▶ [Dataset content]:
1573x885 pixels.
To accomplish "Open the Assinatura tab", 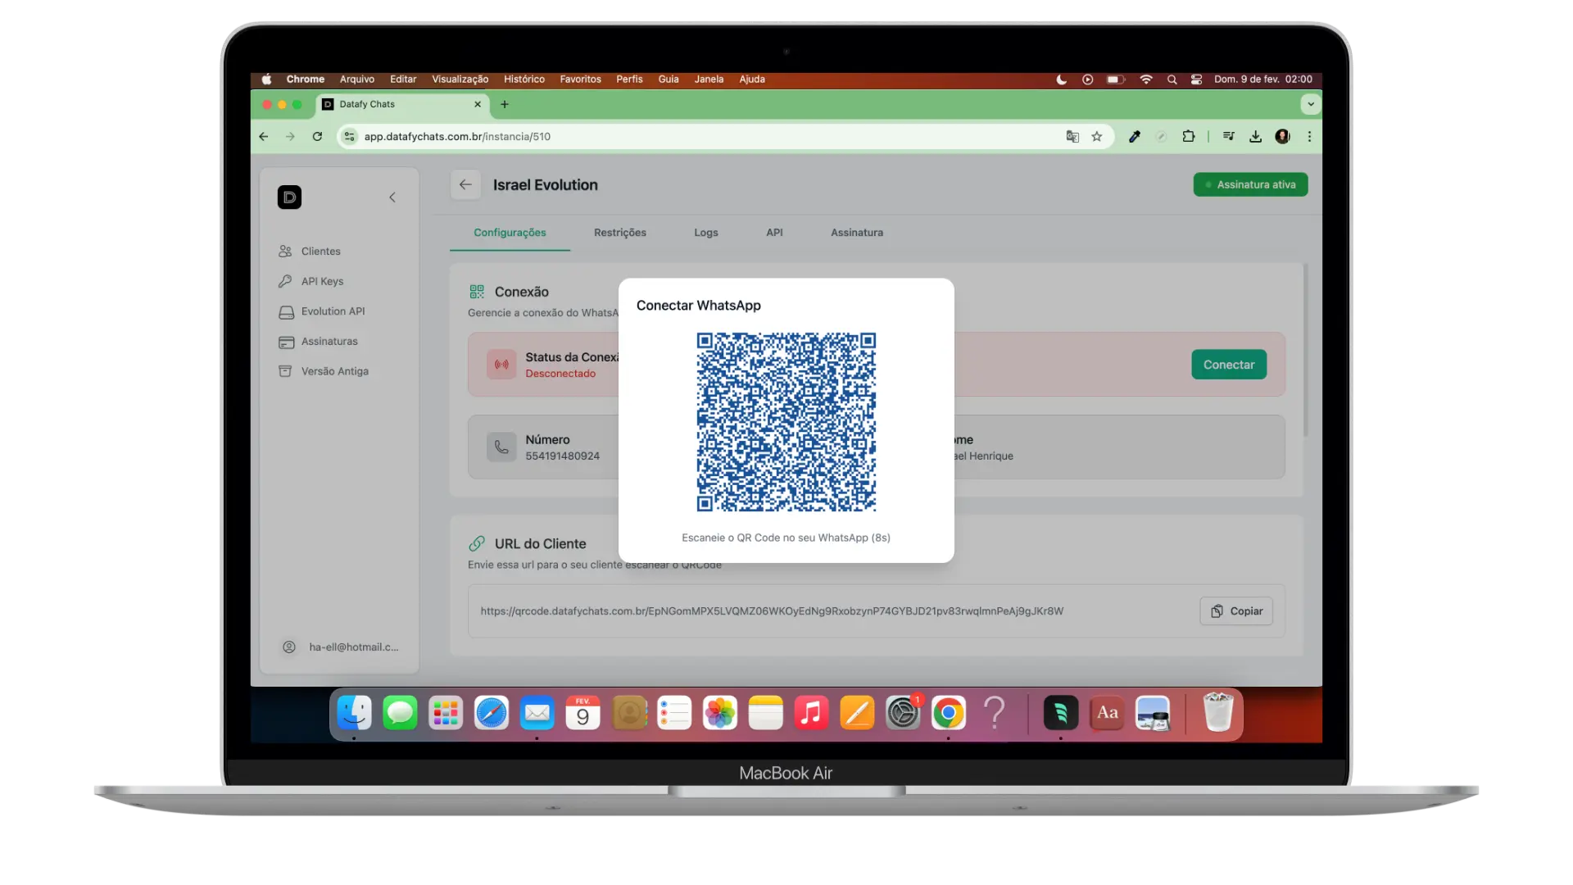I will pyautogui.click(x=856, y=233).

==

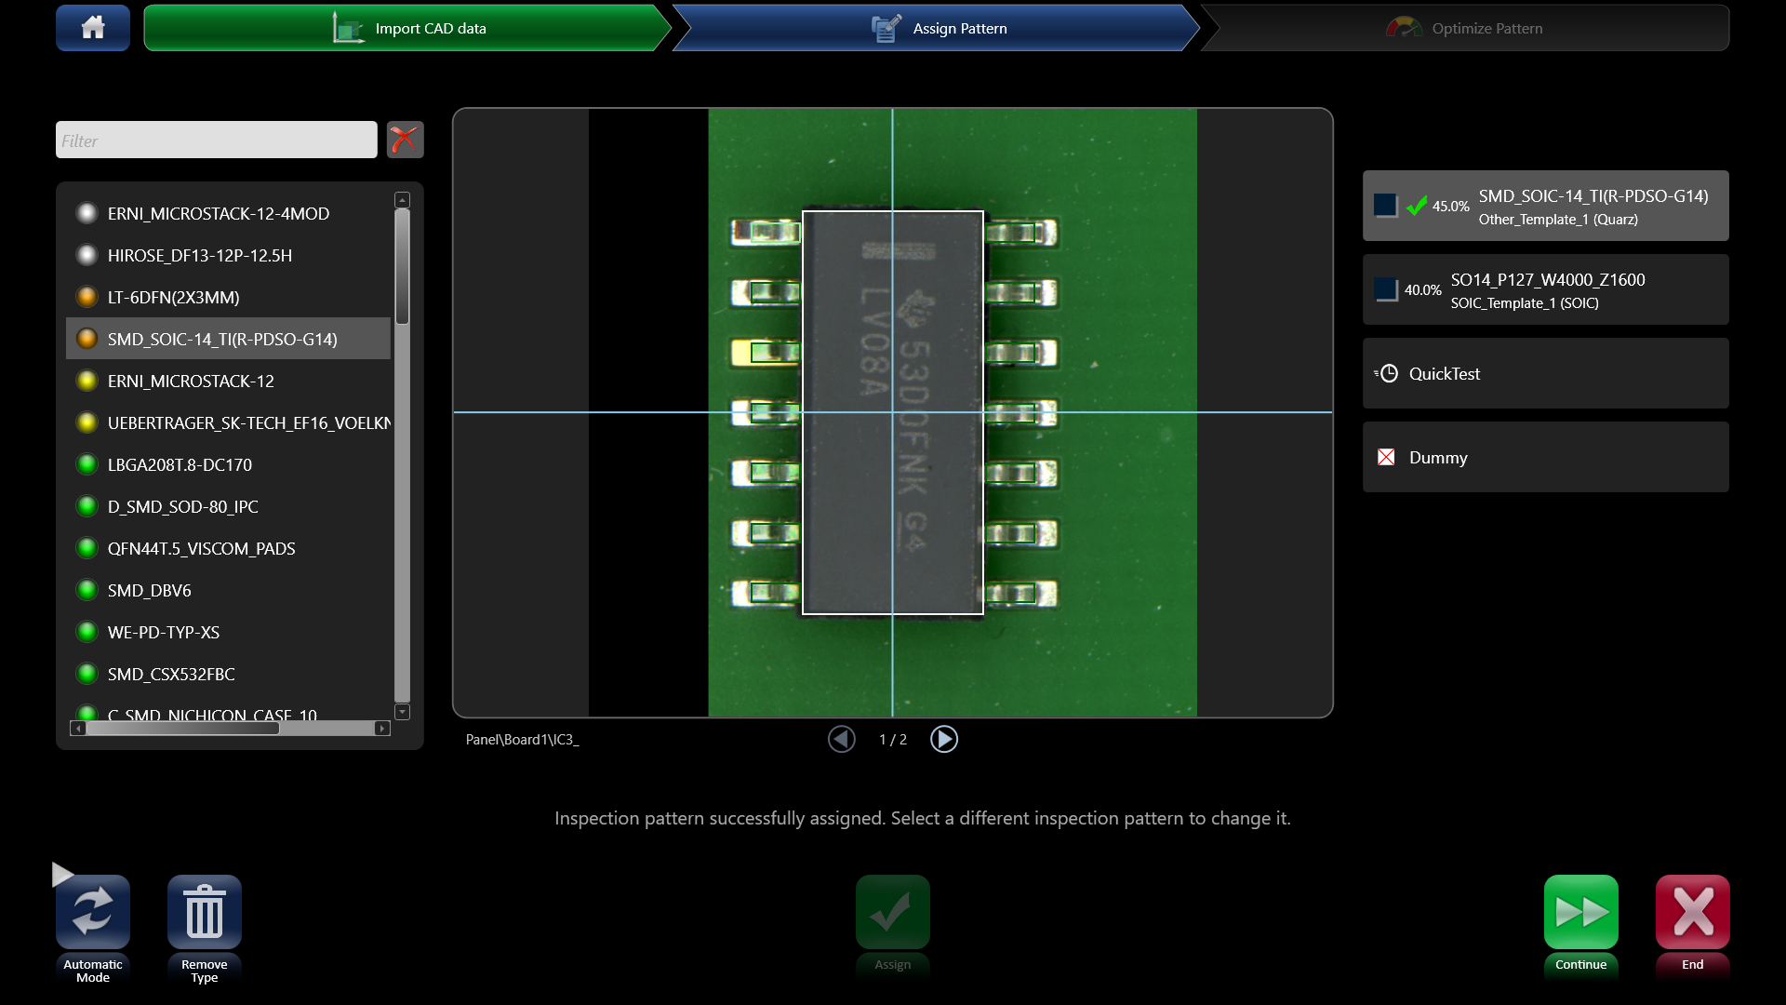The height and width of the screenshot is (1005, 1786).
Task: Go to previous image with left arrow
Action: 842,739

==

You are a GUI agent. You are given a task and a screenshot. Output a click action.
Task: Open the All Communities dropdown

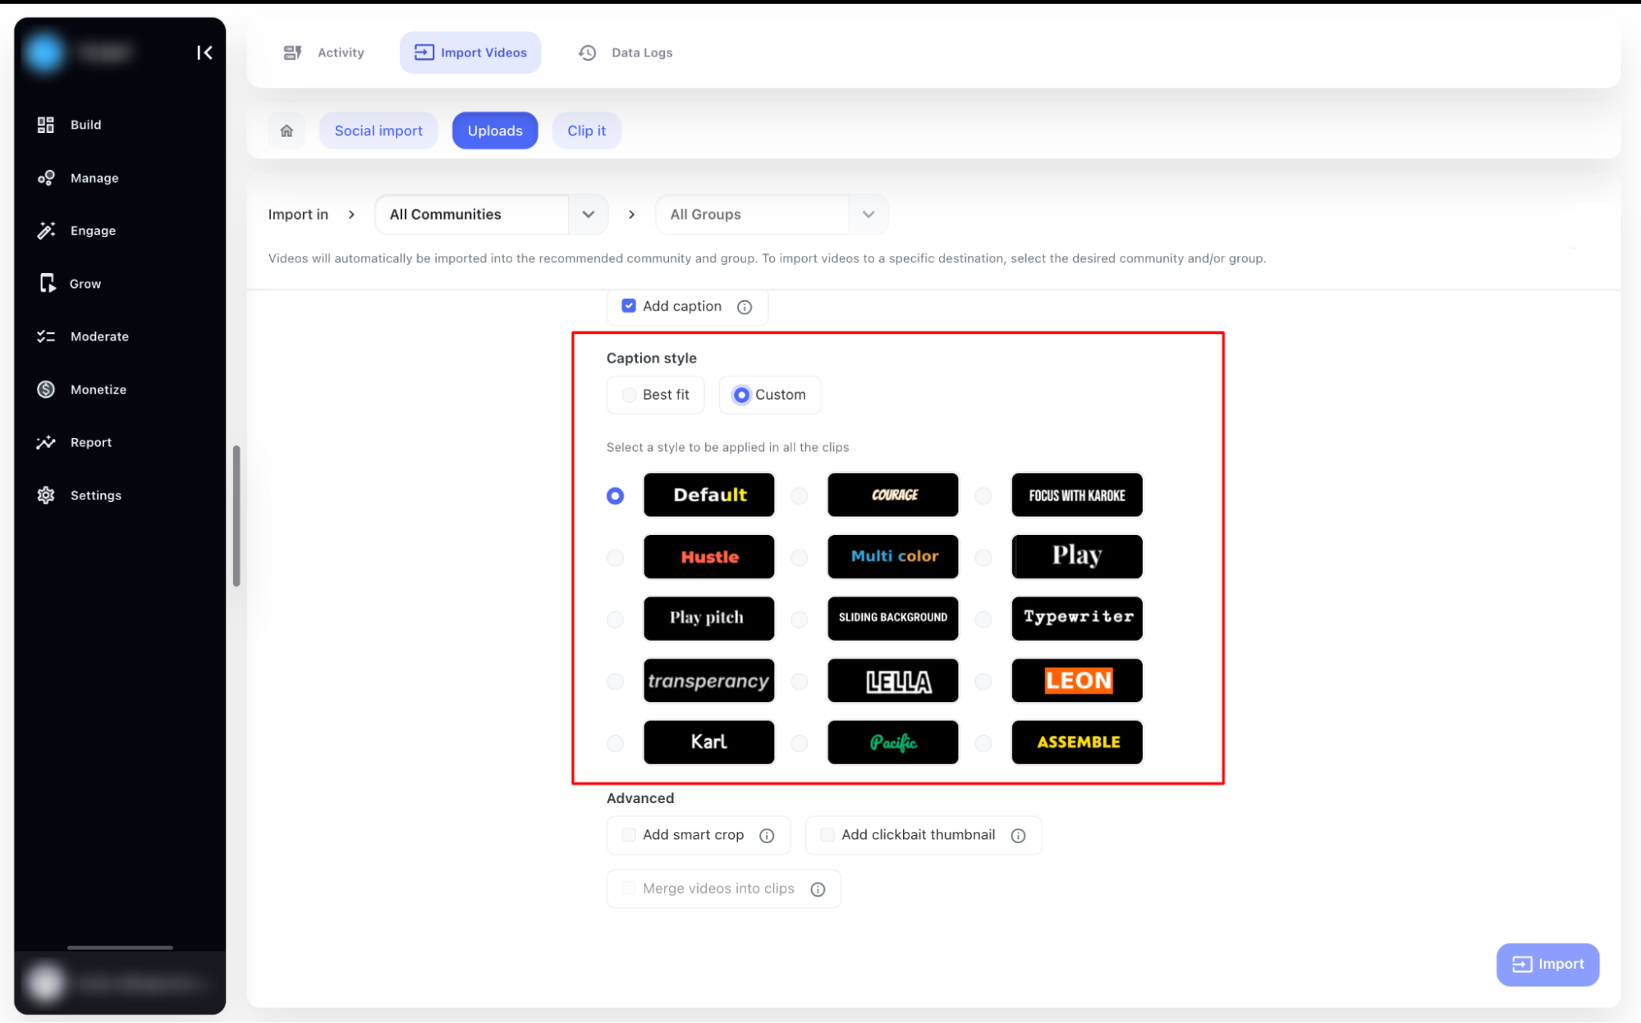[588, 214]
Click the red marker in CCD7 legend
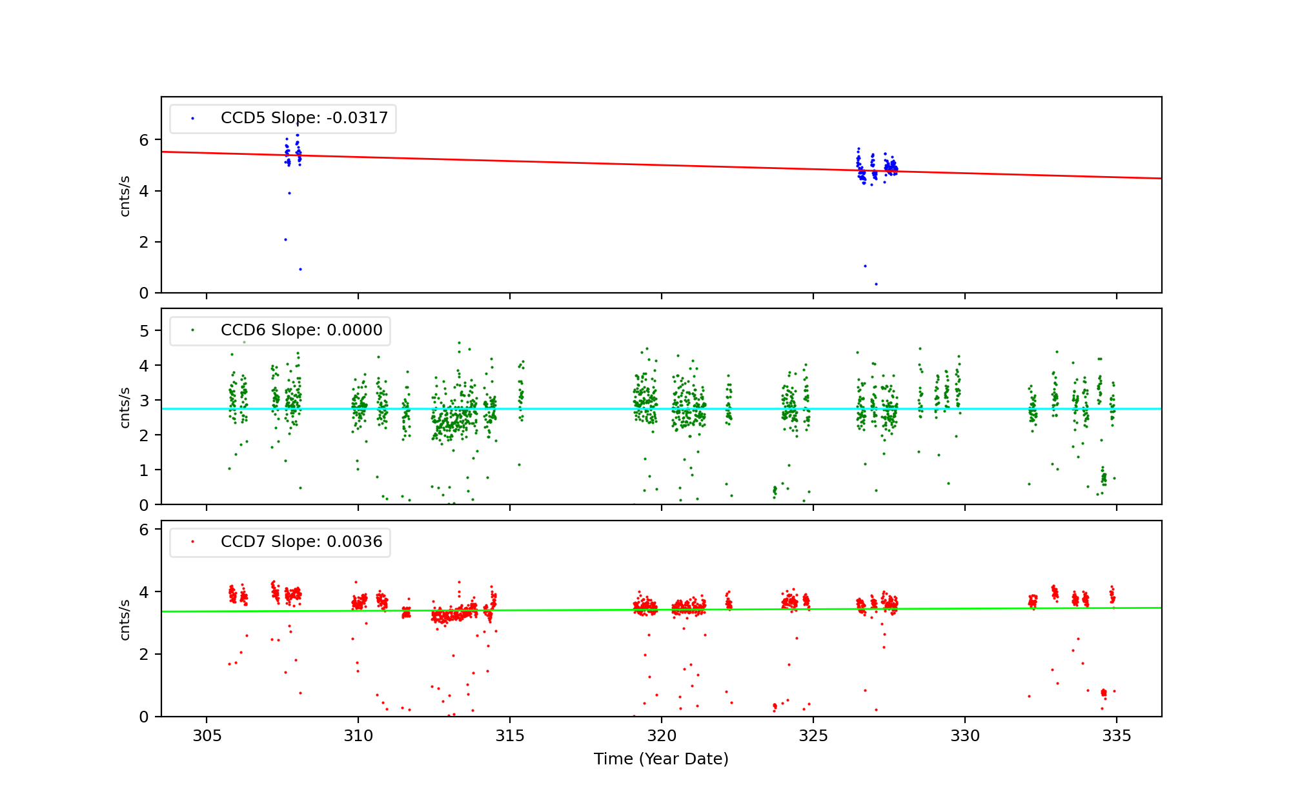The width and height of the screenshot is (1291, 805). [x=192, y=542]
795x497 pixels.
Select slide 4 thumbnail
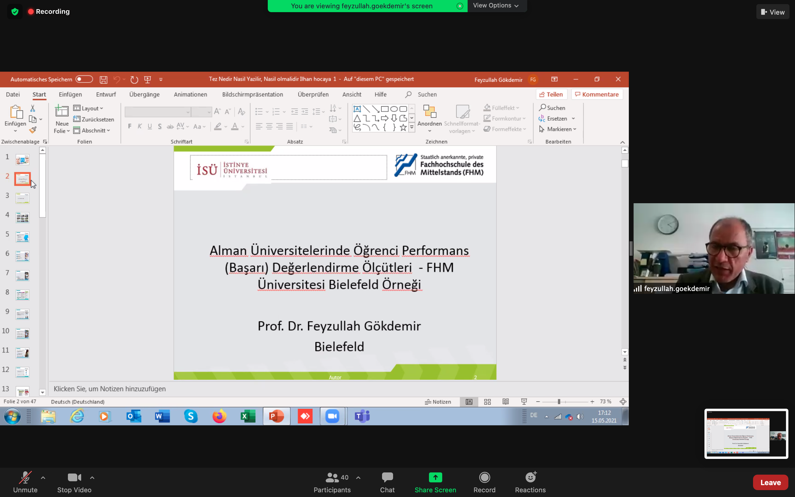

▶ [Exercise goal]: Repeat exactly the lines above, beginning at the one containing "You are a GUI" and ending at the one containing "Select slide 4 thumbnail". Do not carry over any pictures.

▶ [Exercise answer]:
You are a GUI agent. You are given a task and a screenshot. Output a click action.
Task: Open the All Communities dropdown

[588, 214]
Click the red marker in CCD7 legend
The width and height of the screenshot is (1291, 805). [x=192, y=542]
795x497 pixels.
Select slide 4 thumbnail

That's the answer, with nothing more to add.